Baltimore invites mayors to gala to put cities back on U.S. map

January 17, 1993|By Michael A. Fletcher | Michael A. Fletcher,Staff Writer

More than 230 mayors are expected at the Baltimor Convention Center tomorrow for a black-tie celebration of cities -- which many of them are confident will receive new federal attention when Bill Clinton becomes president.

Mayor Kurt L. Schmoke and the U.S. Conference of Mayors say they organized the gala because they expect urban issues to return to the top of the national agenda with the inauguration of Mr. Clinton Wednesday.

"It is a chance to come together at a time of great hope in our country," Mr. Schmoke said.

Mr. Clinton was invited to the gala but will not attend because of commitments in Washington.

"Even presidents-elect can be in only one place at a time," said Larry S. Gibson, chairman of the event.

Instead, Mr. Gibson said, the president-elect recorded a

10-minute videotape that will be shown to the 2,000 people expected at the gala.

The gala offers an opportunity to showcase the stature of Mr. Schmoke, an early supporter who advised Mr. Clinton on urban issues.

The mayor's political organization delivered votes for Mr. Clinton in a big way during both the primary and in the November election.
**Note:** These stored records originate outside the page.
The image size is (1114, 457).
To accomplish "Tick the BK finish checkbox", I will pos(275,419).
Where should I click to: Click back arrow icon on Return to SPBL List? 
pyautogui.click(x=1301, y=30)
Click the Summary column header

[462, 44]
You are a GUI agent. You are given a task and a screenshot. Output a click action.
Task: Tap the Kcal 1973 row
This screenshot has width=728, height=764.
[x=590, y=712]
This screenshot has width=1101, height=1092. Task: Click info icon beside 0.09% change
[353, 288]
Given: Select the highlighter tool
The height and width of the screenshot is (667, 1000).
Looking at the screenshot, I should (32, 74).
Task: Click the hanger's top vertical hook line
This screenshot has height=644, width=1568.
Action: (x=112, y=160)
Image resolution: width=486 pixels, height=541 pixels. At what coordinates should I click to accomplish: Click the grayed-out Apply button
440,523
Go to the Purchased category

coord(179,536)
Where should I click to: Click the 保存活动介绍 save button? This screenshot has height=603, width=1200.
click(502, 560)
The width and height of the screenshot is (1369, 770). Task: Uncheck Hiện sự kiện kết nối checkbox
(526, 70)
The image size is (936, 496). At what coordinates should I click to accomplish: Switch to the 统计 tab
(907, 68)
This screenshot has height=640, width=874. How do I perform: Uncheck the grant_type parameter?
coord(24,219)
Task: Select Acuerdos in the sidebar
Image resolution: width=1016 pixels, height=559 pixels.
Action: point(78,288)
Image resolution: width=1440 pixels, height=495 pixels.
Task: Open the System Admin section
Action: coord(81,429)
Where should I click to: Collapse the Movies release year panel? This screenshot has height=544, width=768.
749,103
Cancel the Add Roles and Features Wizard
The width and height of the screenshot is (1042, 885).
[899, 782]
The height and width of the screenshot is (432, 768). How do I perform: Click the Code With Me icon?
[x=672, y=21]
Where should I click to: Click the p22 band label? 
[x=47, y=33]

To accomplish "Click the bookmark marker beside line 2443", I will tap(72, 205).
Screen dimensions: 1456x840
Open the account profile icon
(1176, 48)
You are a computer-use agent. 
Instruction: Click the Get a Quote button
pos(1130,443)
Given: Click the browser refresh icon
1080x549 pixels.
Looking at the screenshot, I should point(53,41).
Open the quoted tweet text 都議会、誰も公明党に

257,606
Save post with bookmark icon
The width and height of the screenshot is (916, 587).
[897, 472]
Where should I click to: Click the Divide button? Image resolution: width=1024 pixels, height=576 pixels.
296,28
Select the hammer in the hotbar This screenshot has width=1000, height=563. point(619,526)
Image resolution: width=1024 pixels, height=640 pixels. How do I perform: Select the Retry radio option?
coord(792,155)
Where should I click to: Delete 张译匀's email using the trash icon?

"Of the 37 largest urban areas, Baltimore was second in terms of the percentage of votes that went to Clinton-Gore," said Mr. Gibson, Mr. Schmoke's top political adviser who also chaired Mr. Clinton's Maryland campaign.

Mr. Schmoke's relationship with Mr. Clinton sparked speculation that the mayor would be chosen for a Cabinet position.

While an undergraduate at Yale University, Mr. Schmoke became friendly with Hillary Clinton, who was at Yale Law School at the time.

However, Mr. Schmoke said all along that he has no interest in working in Washington, only in having "a friend in the White House."

He also will have friends elsewhere in the new administration, among them Housing and Urban Development Secretary-designate Henry Cisneros, the former mayor of San Antonio.

Mr. Cisneros has been an acquaintance of Mr. Schmoke for years. Mr. Schmoke sought his advice after he was elected to his first term as mayor of Baltimore in 1987.

"Mayor Schmoke was very supportive of Mr. Cisneros for the HUD job," Mr. Gibson said.

The gala, which is being paid for with $200,000 from area businesses and Mr. Schmoke's campaign committee, coincides with the U.S. Conference of Mayors' winter meeting which begins today in Washington.

The fact that Mr. Clinton nominated a former mayor for the HUD job has given mayors hope that the federal government will spend more money on cities, reversing a trend that began in the 1980s.

Since then, federal money as a percentage of city budgets has fallen by more than 64 percent, from an average of 17.7 percent in 1980 to 6.4 percent in 1990, according to a 50-city survey done by the U.S. Conference of Mayors.

"What we are hoping to demonstrate with the gala is that cities are the heart and soul of the United States," Mr. Gibson said.

During his campaign, Mr. Clinton made it clear that he considers the revitalization of its cities crucial.

And his platform included several items strongly endorsed by the U.S. Conference of Mayors. Among them:

* Targeting community development grants to build urban roads, bridges, water- and sewage-treatment plants and housing stock.

* Creating a network of community-development banks to provide small loans to low-income business people and inner-city homeowners.

* Creating enterprise zones to offer incentives and tax breaks for businesses in depressed areas.

* Strengthening requirements for banks to reinvest in their communities, in an effort to get banks to make more loans in poor communities.

* Giving cities more flexibility over how they use federal aid.

Mr. Clinton has also talked about increasing the amount of money the federal government spends on drug addiction treatment.

Mr. Schmoke has lobbied hard for that change, saying that federal drug policy should be "geared more to public health than criminal justice."

Also at the gala will be ambassadors from Jamaica, Egypt, India and Korea as well as local business leaders and Schmoke supporters.

An array of entertainment is planned, ranging from singers Jennifer Holliday, Ruby Glover and Aleta Greene to the Hamilton Middle School Jazz Band.

The masters of ceremonies will be television personalities Montel Williams, a syndicated talk show host and the son of Baltimore Fire Chief Herman E. Williams, and Charles Dutton, a Baltimore native and star of "Roc," a network television show.